• Questions on the material:
(A) List the universities at which the memoir below says the writer's children earned degrees.
(B) Answer each question using the memoir below.
(i) How many years did the writer teach in the same school before retiring?
(ii) For how many years had Lulu been a professor at St John's University when the writer retired?
(iii) How many cars, trucks, campers, scooters, buses, and trailers has the writer purchased?
(C) From the memoir below, extract the passage from "The 2010s. Now" to "in your Chevrolet.", copying it word for word.
++++ Extract provided ++++
In 1990s. My 5th decade was spent enjoying our kids in high school - driving to see them play basketball - and spending summers in North Carolina - Georgia - Arizona - Hawaii - and New York where Lulu taught summer sessions at colleges. While she was busy building a reputation - I had the joy of touring with my sons. Whether it was a snowy motorhome trip to Syracuse to see the Seminoles play football or a long train ride to Miami to attend the Orange Bowl with Mohammed Ali - it was the best time of our lives until then. Next - it was pestering our kids as they earned degrees at  Duke - Georgetown - University of Miami - and Florida State University. Our empty nest was a really hard void to fill.



In 2000s. After 33 years of teaching in the same school - at age 55 I retired from the Panther Valley School District. Lulu already had been a professor at St John's University in New York City for 10 years - so I offered to follow her dreams wherever it would go. She was immediately recruited by Florida State University. After inviting her to come to campus as a guest speaker - they offered her a contract on the spot. We would sell our cedar chalet home of 30 years - and move to Tallahassee. It was September Shock.

September Shock is a term I made up to describe a change that people go through only once. It happens the first year you do not go back to school in September after enjoying a summer off. Some people experience it at 18 - they go back to high school to hang around. Others it happens at 22 when they finish college. When I finished college - in September I went right back to school - but this time as a teacher. I was in a classroom at Panther Valley teaching some kids that were only 2 and 3 years younger than me. It was my one real job. I retired on my 55th birthday.

2012 Olympics - Lulu teaches in London in the summer


I moved to Tallahassee cold turkey. I went from being a popular teacher in town - the president of the  school board - the owner of a newspaper and print shop - a tour bus operator - a father of two busy sons - to being a trailing spouse - a retired teacher - a lame duck - alone in a new town - where my wife was busy becoming a tenured professor at a research one university. I was "eye candy" on her arm :-)  I was a thousand miles away from my closest relatives and looking for things to justify my existence. It's a whole new world.  I now lived in a town with over 500 places to eat coming from a place where one of the top 5 places to eat had Golden Arches out front. I could still watch football but instead of 1000 people watching the Raiders play the Panthers - I was in the shadow of 80,000 seat Doak Campbell Stadium and the National Champion Seminoles.



The 2010s. Now I finish my 7th decade. I am healthier now than when I retired 15 years ago - but 70 does not have a nice ring to it. When the "Loving Spoonful" sang "a quarter of my life is almost past" I could never have imagined singing about "when 95% of my life is almost past." Lulu fills my life with wonderfulness. Grandkids grace my life now. My kids have done well and they are busy nurturing their kids through the first decade. We travel a lot in Lulu's job. In 2018 -  we will travel to - March in Belgium - April in Hawaii - May in Greece - June in Germany - July in England. We have a new to us camper that sits waiting for us to have time to see the USA in your Chevrolet.

Our camper
I have purchased 75 cars - trucks - campers - scooters - buses - and trailers. I am trying to make it through my 70th year as one without any new purchases.

The Everhart 9
If this seems a little whiney - I want to express how happy I am that I got this far. Getting cancer at 50 scares the heck out of you. I think of Babe Ruth - Abe Lincoln - Wolfgang Mozart - John Kennedy - Marilyn Monroe - Joan of Arc - Elvis Presley - Buddy Holly - Jesus - John Lennon - Robert Johnson - they have never had the pleasure of seeing the world from this side of threescore and ten.
++++ Supplied records ++++
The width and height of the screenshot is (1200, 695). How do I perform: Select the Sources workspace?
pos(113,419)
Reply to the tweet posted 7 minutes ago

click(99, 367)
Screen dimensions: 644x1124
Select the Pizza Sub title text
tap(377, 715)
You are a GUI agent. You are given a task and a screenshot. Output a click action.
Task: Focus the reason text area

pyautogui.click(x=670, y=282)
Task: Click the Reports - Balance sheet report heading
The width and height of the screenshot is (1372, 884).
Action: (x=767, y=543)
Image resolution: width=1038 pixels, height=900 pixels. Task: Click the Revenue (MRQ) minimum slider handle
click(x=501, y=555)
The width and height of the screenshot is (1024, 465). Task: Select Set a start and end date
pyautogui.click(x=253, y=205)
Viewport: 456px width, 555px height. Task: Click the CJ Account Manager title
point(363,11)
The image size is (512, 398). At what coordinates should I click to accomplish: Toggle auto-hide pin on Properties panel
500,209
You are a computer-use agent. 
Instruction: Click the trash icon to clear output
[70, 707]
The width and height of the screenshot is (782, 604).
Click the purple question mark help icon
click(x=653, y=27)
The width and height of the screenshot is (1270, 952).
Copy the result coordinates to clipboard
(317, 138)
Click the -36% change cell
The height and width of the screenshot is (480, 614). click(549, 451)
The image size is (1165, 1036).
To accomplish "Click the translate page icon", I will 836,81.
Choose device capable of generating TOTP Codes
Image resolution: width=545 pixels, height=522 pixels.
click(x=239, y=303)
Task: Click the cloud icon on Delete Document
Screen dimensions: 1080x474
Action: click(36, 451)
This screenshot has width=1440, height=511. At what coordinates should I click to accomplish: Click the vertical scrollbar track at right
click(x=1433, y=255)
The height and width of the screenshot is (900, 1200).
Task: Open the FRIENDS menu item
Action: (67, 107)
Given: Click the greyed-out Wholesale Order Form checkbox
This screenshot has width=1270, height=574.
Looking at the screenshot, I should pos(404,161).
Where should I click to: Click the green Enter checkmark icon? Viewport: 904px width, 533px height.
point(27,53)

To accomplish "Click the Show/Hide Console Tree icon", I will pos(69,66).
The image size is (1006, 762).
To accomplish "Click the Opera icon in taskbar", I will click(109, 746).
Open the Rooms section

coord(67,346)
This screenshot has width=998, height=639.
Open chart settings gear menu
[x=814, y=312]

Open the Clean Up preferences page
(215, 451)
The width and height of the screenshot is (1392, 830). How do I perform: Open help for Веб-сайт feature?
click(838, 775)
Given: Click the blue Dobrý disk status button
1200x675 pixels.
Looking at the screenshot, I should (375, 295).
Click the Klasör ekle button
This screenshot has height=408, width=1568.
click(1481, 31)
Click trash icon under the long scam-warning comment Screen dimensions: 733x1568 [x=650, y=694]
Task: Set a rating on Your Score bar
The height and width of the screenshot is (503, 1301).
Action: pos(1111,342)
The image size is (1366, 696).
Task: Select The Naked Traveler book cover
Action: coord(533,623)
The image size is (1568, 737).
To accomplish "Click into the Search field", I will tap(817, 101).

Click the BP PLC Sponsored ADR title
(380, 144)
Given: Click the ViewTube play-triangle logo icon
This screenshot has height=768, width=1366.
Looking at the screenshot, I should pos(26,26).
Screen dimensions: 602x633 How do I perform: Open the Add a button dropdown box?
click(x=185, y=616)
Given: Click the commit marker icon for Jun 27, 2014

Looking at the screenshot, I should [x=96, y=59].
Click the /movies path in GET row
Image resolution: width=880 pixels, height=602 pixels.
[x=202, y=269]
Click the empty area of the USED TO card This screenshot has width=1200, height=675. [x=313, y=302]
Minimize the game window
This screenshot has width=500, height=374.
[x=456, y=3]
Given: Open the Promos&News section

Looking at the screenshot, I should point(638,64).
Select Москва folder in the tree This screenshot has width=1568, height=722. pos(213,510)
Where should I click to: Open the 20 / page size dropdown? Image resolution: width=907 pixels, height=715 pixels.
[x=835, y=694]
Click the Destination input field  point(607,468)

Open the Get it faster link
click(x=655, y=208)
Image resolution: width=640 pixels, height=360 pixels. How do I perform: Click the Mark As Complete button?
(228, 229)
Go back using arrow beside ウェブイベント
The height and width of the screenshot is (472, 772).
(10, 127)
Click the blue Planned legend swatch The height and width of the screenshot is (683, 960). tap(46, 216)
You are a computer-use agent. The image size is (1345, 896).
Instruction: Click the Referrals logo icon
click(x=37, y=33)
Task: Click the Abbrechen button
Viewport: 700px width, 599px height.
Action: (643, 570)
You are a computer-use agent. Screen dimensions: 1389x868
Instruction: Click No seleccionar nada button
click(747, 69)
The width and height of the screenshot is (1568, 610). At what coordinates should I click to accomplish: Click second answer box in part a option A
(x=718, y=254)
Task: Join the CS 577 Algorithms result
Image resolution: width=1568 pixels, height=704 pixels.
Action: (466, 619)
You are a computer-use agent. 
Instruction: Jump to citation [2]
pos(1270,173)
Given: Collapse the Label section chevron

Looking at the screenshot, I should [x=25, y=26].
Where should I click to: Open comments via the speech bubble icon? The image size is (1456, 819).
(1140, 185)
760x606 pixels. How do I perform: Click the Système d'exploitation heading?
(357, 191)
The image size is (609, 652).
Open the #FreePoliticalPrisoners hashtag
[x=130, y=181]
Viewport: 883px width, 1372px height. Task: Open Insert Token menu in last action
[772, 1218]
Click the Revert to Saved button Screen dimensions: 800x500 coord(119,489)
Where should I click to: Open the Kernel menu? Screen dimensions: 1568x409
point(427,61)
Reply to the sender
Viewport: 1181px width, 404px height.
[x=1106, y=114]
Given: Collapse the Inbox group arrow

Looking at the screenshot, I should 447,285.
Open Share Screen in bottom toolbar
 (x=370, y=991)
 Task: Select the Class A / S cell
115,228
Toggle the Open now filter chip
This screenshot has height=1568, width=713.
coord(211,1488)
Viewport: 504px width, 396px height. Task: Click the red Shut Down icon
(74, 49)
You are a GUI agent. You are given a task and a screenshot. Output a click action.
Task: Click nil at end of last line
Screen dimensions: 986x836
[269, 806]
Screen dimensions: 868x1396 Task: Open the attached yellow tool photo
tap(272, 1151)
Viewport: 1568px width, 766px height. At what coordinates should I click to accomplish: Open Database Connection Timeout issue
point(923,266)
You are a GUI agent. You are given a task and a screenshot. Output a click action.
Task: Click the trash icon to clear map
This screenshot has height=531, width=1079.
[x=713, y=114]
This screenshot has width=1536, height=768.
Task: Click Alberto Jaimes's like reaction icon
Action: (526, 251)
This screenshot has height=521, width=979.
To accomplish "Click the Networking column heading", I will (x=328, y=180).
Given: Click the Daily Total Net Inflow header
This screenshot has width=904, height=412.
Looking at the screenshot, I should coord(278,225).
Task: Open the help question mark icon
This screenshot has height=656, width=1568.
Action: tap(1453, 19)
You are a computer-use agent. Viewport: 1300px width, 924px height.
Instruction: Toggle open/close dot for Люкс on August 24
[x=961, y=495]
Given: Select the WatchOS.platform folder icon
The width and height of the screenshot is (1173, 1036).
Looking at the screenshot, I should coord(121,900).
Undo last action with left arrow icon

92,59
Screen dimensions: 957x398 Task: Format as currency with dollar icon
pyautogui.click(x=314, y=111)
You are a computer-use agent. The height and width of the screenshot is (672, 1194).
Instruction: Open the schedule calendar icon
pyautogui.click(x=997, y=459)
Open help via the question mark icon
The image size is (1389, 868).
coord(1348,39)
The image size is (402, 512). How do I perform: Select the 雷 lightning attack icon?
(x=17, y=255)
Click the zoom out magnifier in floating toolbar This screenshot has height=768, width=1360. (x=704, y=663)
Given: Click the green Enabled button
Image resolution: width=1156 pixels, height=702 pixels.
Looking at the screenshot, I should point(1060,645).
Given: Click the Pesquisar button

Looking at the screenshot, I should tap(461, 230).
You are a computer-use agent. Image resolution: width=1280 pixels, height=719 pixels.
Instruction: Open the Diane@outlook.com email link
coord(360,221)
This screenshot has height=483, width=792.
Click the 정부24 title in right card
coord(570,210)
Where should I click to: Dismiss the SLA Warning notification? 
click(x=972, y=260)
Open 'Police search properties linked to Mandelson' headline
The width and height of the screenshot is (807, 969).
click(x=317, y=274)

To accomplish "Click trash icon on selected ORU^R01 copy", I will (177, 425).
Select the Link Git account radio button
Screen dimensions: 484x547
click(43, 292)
++++
• Results for the exercise:
(A) Duke, Georgetown, University of Miami, Florida State University

(B)
(i) 33 years
(ii) 10 years
(iii) 75

(C)
The 2010s. Now I finish my 7th decade. I am healthier now than when I retired 15 years ago - but 70 does not have a nice ring to it. When the "Loving Spoonful" sang "a quarter of my life is almost past" I could never have imagined singing about "when 95% of my life is almost past." Lulu fills my life with wonderfulness. Grandkids grace my life now. My kids have done well and they are busy nurturing their kids through the first decade. We travel a lot in Lulu's job. In 2018 -  we will travel to - March in Belgium - April in Hawaii - May in Greece - June in Germany - July in England. We have a new to us camper that sits waiting for us to have time to see the USA in your Chevrolet.